有關oauth2.0:阮一峯前輩講解的很詳細了,傳送門http://www.ruanyifeng.com/blog/2014/05/oauth_2_0.html
我用白話大致的說一下第三方登錄的整個流程
application身份(也就是調用第三方登錄的程序)
1.當用戶點擊某個第三方登錄,將用戶重定向到目標網站的登錄授權頁面。
2.接收第三方的請求,請求中有用戶授權成功的授權碼,接到授權碼以後就去第三方網站申請令牌(access_token)。
3.以後就可以通過這個令牌去訪問用戶的信息啦。
(還有其他參數,比如授權信息,刷新令牌,從某種角度說,那些只是錦上添花的東西,沒有行不行?我覺得行,當然可能是我忽略了什麼,有知道的請指出)
第三方身份(接口提供者)
1.當用戶訪問登錄授權頁,讓用戶登錄,登錄之後讓用戶選擇權限授權。
2.用戶授權,系統在一張表中記錄授權了app_id(使用token的應用id),access_token,person_id(授權人id),perssion(授予了哪些權限,是rule的參數)。

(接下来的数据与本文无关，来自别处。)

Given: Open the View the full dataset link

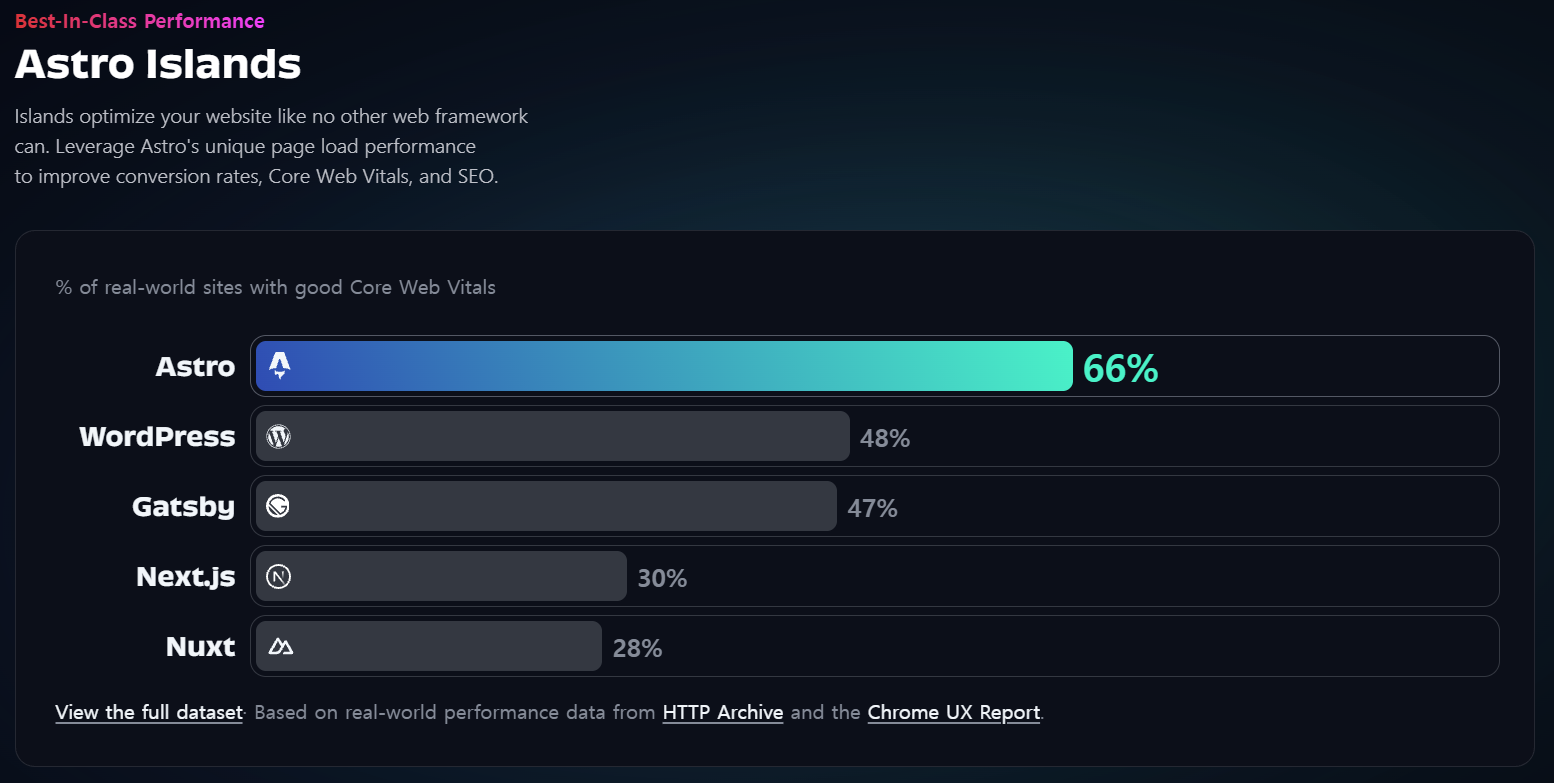Looking at the screenshot, I should pos(149,713).
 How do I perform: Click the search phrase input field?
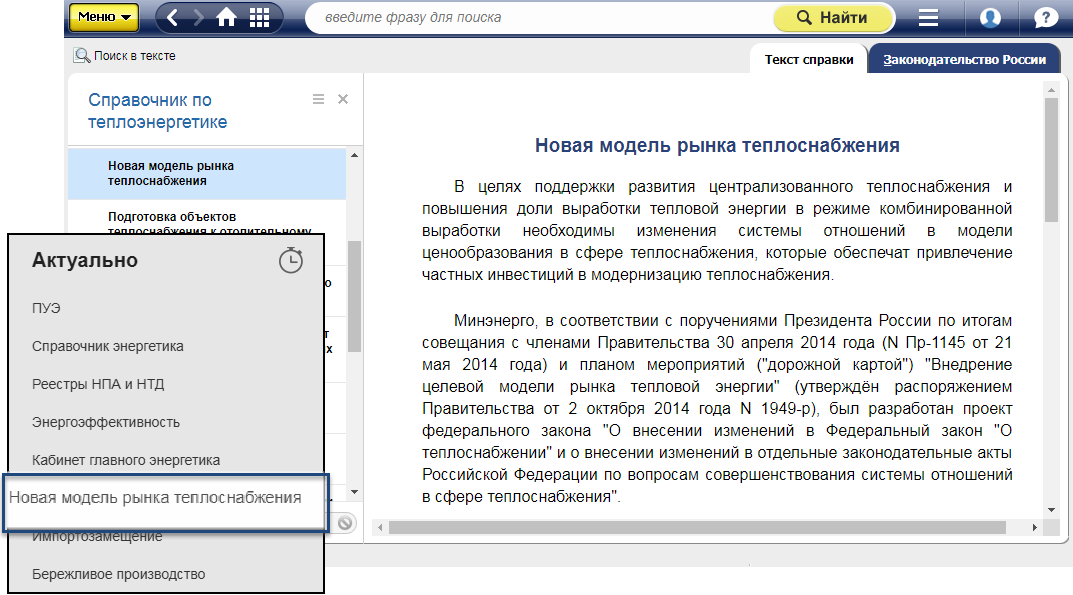coord(535,18)
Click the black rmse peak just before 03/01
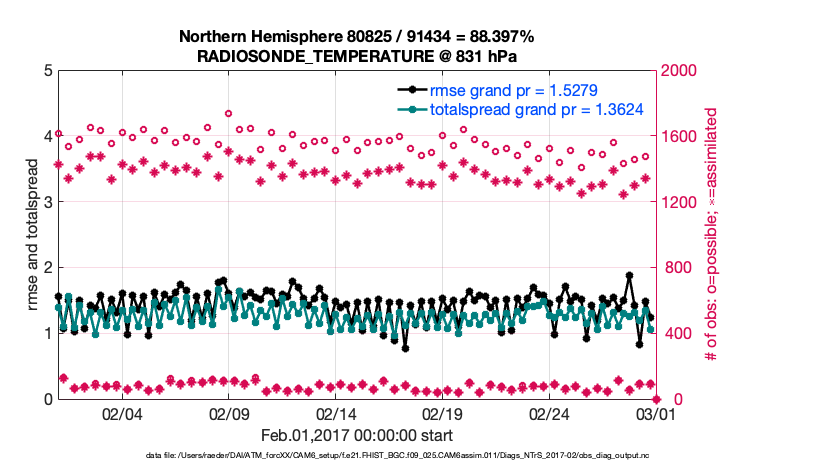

3.當第三方調用接口,首先認證第三方,然後Yii::$user->can(xxx)激活了對接口使用權限的認證,Yii會先找第三方被賦予了什麼樣的角色(權限)然後再找下級角色(權限),如果角色 或權限對應了某個規則,就通過這個規則來驗證是否擁有該角色(權限),如果沒有規則,存在就是擁有權限。一般來說,每個權限都會綁定一個規則,在當下,這個規則就是查詢2步驟的那張表裏第三方是否擁有token,有的話,是否用調用當前接口的權限。
(其實這個rbac是個前提,是在系統預設好了某些數據來定義角色,權限,規則的信息以及之間的關係)
用戶身份
1.點擊第三方登錄,輸入對應網站的賬號密碼,然後點登錄。
2.登錄成功後點擊授權。
我們兩邊的開發者忙活半天就是爲了讓用戶擁有這種極致的體驗。
關於Yii2的rbac
我覺得這裏關於rbac的介紹很詳細了,傳送門http://www.yiichina.com/doc/guide/2.0/security-authorization
當然,如果你是一個初次接觸這些的新手,這對你無疑是一個挑戰,因爲這麼複雜的一個過程,你沒法像我一樣跳出來一個身份一個身份的思考,因爲每一環關聯的細節都很多,相互穿插,一步連着一步。我的建議是,從頭看到尾,理解大概意思,思考一下,大致的過程,最好有兩個人,可以各自模擬身份,口頭實現一下過程,然後再每一個點的去突破。